Stumpf Michael P H, Wiuf Carsten, May Robert M
Centre for Bioinformatics, Imperial College London, Wolfson Building, London SW7 2AZ, UK.
Proc Natl Acad Sci U S A. 2005 Mar 22;102(12):4221-4. doi: 10.1073/pnas.0501179102. Epub 2005 Mar 14.
Most studies of networks have only looked at small subsets of the true network.

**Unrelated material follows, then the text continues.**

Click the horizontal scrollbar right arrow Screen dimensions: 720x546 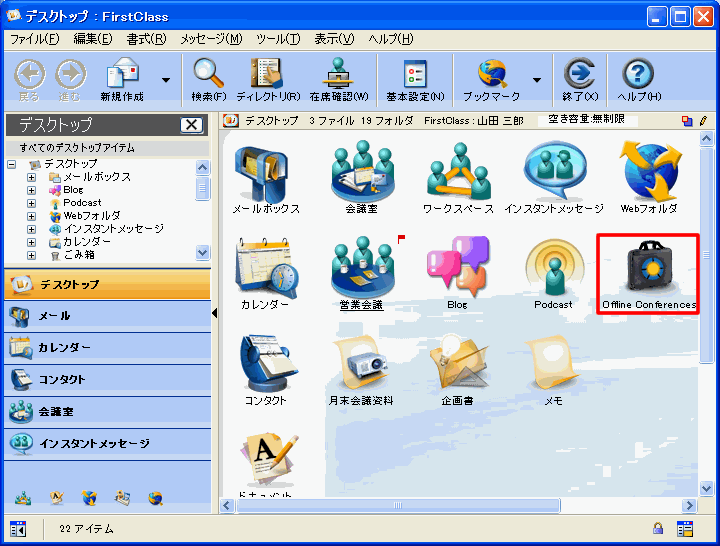pos(692,505)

Here, we discuss the sampling properties of a network's degree distribution under the most parsimonious sampling scheme. Only if the degree distributions of the network and randomly sampled subnets belong to the same family of probability distributions is it possible to extrapolate from subnet data to properties of the global network. We show that this condition is indeed satisfied for some important classes of networks, notably classical random graphs and exponential random graphs. For scale-free degree distributions, however, this is not the case. Thus, inferences about the scale-free nature of a network may have to be treated with some caution. The work presented here has important implications for the analysis of molecular networks as well as for graph theory and the theory of networks in general.
大多数网络研究仅着眼于真实网络的小子集。在此,我们讨论在最简约抽样方案下网络度分布的抽样特性。只有当网络和随机抽样子网的度分布属于同一概率分布族时,才有可能从子网数据推断全局网络的特性。我们表明,对于某些重要的网络类别,特别是经典随机图和指数随机图,这一条件确实得到满足。然而,对于无标度度分布而言,情况并非如此。因此,关于网络无标度性质的推断可能必须谨慎对待。本文所呈现的工作对分子网络分析以及一般的图论和网络理论都具有重要意义。